** start of SELECTED EXCERPT **

# Marriott Ko Olina lays an egg by jettisoning Fia Fia



## larue (Mar 5, 2014)

I just heard that the Ko Olina resort abruptly terminated their relationship with the Fia Fia luau and chose another group to do a more limited luau at the resort starting next month.  This came after several months of inexplicable delay by Ko Olina in negotiating a renewal.  That is a terrible decision.  We would not be owners at Ko Olina if we had not gone to the Fia Fia laua at the resort when it first began 10 years ago and most of our great memories of our time at Ko Olina are intertwined with the amazing entertainment and the many friends we have made at Fia Fia over the years.

Looks like we will have to drive to Sea Life Park to see Fia Fia during future stays but it would be nice if we could enjoy this integral part of our time on Oahu while at our home resort.


----------



## jimf41 (Mar 6, 2014)

I've heard a lot of reasons why people buy TS's but a Luau, well that's a new one.


----------



## larue (Mar 6, 2014)

jimf41 said:


> I've heard a lot of reasons why people buy TS's but a Luau, well that's a new one.



Ask around at Ko Olina and you will find others.  It is a major part of what draws people there.  We were looking at all islands across multiple brands and going to Fia Fia on our first night there made the decision for us.


----------



## pedro47 (Mar 6, 2014)

larue said:


> I just heard that the Ko Olina resort abruptly terminated their relationship with the Fia Fia luau and chose another group to do a more limited luau at the resort starting next month.  This came after several months of inexplicable delay by Ko Olina in negotiating a renewal.  That is a terrible decision.  We would not be owners at Ko Olina if we had not gone to the Fia Fia laua at the resort when it first began 10 years ago and most of our great memories of our time at Ko Olina are intertwined with the amazing entertainment and the many friends we have made at Fia Fia over the years.
> 
> Looks like we will have to drive to Sea Life Park to see Fia Fia during future stays but it would be nice if we could enjoy this integral part of our time on Oahu while at our home resort.



How limitive will the new luau be ?


----------



## Fairwinds (Mar 6, 2014)

jimf41 said:


> I've heard a lot of reasons why people buy TS's but a Luau, well that's a new one.



Yes but Iguana isn't as tasty or filling as pork


----------



## larue (Mar 6, 2014)

pedro47 said:


> How limitive will the new luau be ?



Hawaiian only, instead of polynesian.


----------



## Swice (Mar 6, 2014)

*The "Chief"*

The "chief" (star of Fia Fia) is the sole reason why my son wants to go back!


----------



## larryallen (Mar 6, 2014)

** end of SELECTED EXCERPT **
** start of DATA EXTRACT **

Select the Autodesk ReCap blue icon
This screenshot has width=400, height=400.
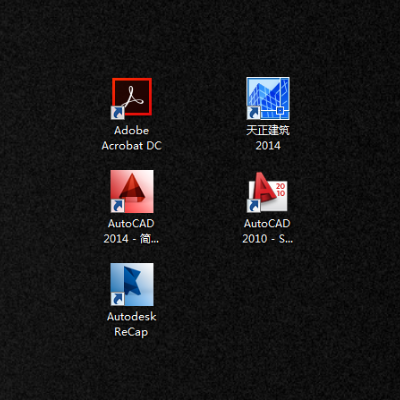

** end of DATA EXTRACT **

*PROBLEM SET*
1. In the forum thread about the Fia Fia luau, how will the new luau at Ko Olina be more limited?
2. Copy the part of the Fia Fia forum thread from "Ask around at" to "pedro47 (Mar 6, 2014)".
3. Proceed with the forum thread about the Fia Fia luau from the point where it stops.

*PER-TASK OUTPUTS*
1. It will be Hawaiian only, instead of Polynesian.

2.
Ask around at Ko Olina and you will find others.  It is a major part of what draws people there.  We were looking at all islands across multiple brands and going to Fia Fia on our first night there made the decision for us.


----------



## pedro47 (Mar 6, 2014)

3.
That's a big mistep by Ko Olina as their show is really fun. You can still catch it though over on the windward side at the water park. Plus, another opportunity is that there is a great tour led by the chief (or more often one of his guys) at the Mac Nut farm on the windward side. $20 and it's an awesome hour to hour and half show/tour. Several of the same jokes from Fia Fia.


----------



## csxjohn (Mar 6, 2014)

Why is eveyone blaming the resort for dropping the ball?  It could be that Fia Fia was the unreasonalbe party here.


----------



## larryallen (Mar 6, 2014)

csxjohn said:


> Why is eveyone blaming the resort for dropping the ball?  It could be that Fia Fia was the unreasonalbe party here.



You are right there are two parties to any negotiation. However, based on the love for Fia Fia it would show me that the resort should have done more to keep them.


----------



## cp73 (Mar 6, 2014)

Why are you assuming what replaces Fia Fia will not be any good? Hopefully Marriott has plans for something better. I have seen Fia Fia twice and I welcome the change.


----------



## SueDonJ (Mar 6, 2014)

csxjohn said:


> Why is eveyone blaming the resort for dropping the ball?  It could be that Fia Fia was the unreasonalbe party here.



That's my thought, too.



larryallen said:


> You are right there are two parties to any negotiation. However, based on the love for Fia Fia it would show me that the resort should have done more to keep them.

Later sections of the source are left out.